Petri (1980) introduces incomplete specialization in a Ricardian model in a related
way. He observes that even ﬁnely disaggregated trade classiﬁcations may cover different products. Different countries may produce the same commodity as classiﬁed by
trade statistics, because those statistics aggregate products with different production
characteristics. Davis (1995) shows that intraindustry trade can be explained with a
hybrid Heckscher–Ohlin–Ricardo model. Consider two goods which have identical
factor intensities at any given factor prices—“perfect intraindustry goods” in Davis’s
terminology. Davis point out that Hicks-neutral differences in technologies across
countries in these goods, however small, will then dictate the pattern of specialization.
Hence, comparative advantage can have a Ricardian character and lead to intraindustry trade.
© Blackwell Publishers Ltd 2000 224 Stephen S. Golub and Chang-Tai Hsieh Technology and labor costs as the source of comparative advantage The classical
model’s focus on labor costs seems to leave out other important determinants of comparative advantage, particularly the costs of capital and of other intermediate inputs.
There are several big advantages to emphasizing the role of labor, however. First, labor
is the main nontradable primary input. Capital and natural resources are much more
mobile than labor, and as a consequence international differences in labor costs are
much greater than in other factors’ costs.4 As Jones (1980) has emphasized, for highly
mobile factors such as capital and raw materials, absolute rather than comparative
advantage becomes relevant for the location of production.5 The location of perfectly
mobile factors is endogenous and cannot be considered an independent source of comparative advantage. Similarly, Ferguson (1978) shows that comparative advantage takes
on a Ricardian character in a standard two-factor model under perfect international
capital mobility. In the special case where technological differences between countries
are due to differences in the efﬁciency of labor, Ferguson (1978) demonstrates that
relative labor productivity is the sole determinant of comparative advantage, and that
the MacDougall (1951) approach to testing comparative advantage is valid. It is true
that under some conditions capital mobility and trade may be perfect substitutes
insofar as trade results in factor-price equalization, so capital–labor ratios may determine trade patterns even under perfect capital mobility. But if there are industryspeciﬁc technological differences between countries—as emphasized in the Ricardian
model—factor prices are less likely to be equalized by trade alone. In short, international capital mobility implies that a theory of comparative advantage based on labor
costs is less circumscribed than appears at ﬁrst, although relative labor costs are the
sole determinant of comparative advantage only in special cases.

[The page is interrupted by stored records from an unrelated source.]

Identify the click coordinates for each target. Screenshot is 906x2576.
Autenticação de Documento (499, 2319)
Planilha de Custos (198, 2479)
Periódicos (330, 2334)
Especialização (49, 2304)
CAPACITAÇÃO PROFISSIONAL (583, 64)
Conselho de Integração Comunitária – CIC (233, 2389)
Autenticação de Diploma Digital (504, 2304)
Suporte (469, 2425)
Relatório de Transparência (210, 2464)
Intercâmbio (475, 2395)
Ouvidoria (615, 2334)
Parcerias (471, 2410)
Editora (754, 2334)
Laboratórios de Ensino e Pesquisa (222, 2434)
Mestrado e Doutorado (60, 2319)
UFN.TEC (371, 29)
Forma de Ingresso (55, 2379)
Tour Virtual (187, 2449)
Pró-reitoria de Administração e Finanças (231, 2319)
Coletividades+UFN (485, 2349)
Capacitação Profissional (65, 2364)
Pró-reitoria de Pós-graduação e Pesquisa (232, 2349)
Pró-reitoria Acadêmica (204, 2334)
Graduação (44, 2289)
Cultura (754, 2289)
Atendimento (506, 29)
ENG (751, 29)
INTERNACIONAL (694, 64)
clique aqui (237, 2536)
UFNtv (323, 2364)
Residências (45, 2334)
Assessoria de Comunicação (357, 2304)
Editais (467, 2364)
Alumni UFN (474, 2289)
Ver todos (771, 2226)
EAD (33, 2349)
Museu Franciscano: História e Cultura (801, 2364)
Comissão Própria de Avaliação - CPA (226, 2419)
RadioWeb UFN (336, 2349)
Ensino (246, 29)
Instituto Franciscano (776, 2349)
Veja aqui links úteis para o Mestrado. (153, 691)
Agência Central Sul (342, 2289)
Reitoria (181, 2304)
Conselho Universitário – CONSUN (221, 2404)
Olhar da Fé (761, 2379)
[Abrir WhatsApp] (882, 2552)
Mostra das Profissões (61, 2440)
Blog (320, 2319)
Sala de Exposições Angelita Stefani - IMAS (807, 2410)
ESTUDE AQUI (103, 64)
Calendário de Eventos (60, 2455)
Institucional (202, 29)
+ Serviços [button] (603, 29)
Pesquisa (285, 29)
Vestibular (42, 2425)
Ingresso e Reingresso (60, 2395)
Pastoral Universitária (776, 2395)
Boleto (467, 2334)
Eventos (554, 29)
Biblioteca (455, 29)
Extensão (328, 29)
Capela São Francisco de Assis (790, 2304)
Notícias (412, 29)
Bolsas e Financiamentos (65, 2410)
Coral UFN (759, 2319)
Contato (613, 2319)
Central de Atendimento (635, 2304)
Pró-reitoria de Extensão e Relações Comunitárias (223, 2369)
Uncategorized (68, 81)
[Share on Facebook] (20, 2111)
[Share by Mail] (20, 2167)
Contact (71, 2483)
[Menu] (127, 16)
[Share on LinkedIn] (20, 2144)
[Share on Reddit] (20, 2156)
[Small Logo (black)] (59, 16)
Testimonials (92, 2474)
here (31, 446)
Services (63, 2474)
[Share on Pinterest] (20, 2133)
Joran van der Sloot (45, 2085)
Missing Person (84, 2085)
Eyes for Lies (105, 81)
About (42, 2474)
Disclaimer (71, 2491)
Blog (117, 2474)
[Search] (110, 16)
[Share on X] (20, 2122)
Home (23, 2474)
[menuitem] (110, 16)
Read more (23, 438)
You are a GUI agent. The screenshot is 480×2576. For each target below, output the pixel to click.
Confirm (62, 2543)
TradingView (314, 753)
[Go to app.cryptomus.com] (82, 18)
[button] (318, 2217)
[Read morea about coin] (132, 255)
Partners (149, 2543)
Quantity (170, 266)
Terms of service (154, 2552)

Second, recent comparative studies have identiﬁed large variations in sectoral labor
productivity across countries (Maskus, 1991; Caves et al., 1992; McKinsey, 1993; Dollar
and Wolff, 1993; Wolff, 1993; Van Ark and Pilat, 1993; Jorgenson, 1995). There have
been few attempts to relate these differences in relative productivities to trade ﬂows,
however, as the Ricardian model suggests.6
Table 1 illustrates the differences in productivity in manufacturing by sector for a
few of the countries studied in this paper.7 Clearly, countries differ sharply not only in
their overall productivity levels, but also in the sectoral distribution of productivity.
In particular, the careful comparisons of the United States, Japan, and Germany in
McKinsey (1993) identiﬁed sector-speciﬁc production and organizational practices as
the most important factors accounting for industry productivity differentials. This suggests that technological differences are not neutral across sectors, in contrast to
Treﬂer’s (1993, 1995) amendment of the Heckscher–Ohlin model to include neutral
technological differences. Third, as a practical matter, data on labor costs are much
more readily available than for other costs of production.
Furthermore, as Deardorff (1984) points out, the productivity and factorendowments-based approaches to comparative advantage are not necessarily inconsistent. Although most expositions of the Ricardian model assume that differences in
labor productivity arise from technological differences, differences in relative factor
endowments could give rise to productivity differences, if the endowment differences
are large enough to force complete specialization, or if barriers to trade preclude complete price arbitrage across countries. It would be interesting to attempt to separate
out the inﬂuences of differences in technology and in factor endowments on labor productivity, but this is not easy. The theory of endogenous growth suggests that technological progress and capital accumulation are inextricably intertwined. For example, in
Romer’s (1990) model, technological progress is embodied in new varieties of capital
© Blackwell Publishers Ltd 2000 RICARDIAN THEORY OF COMPARATIVE ADVANTAGE 225 Table 1. Real Value Added Per Person Engaged, 1990, by Sector (US = 1.0)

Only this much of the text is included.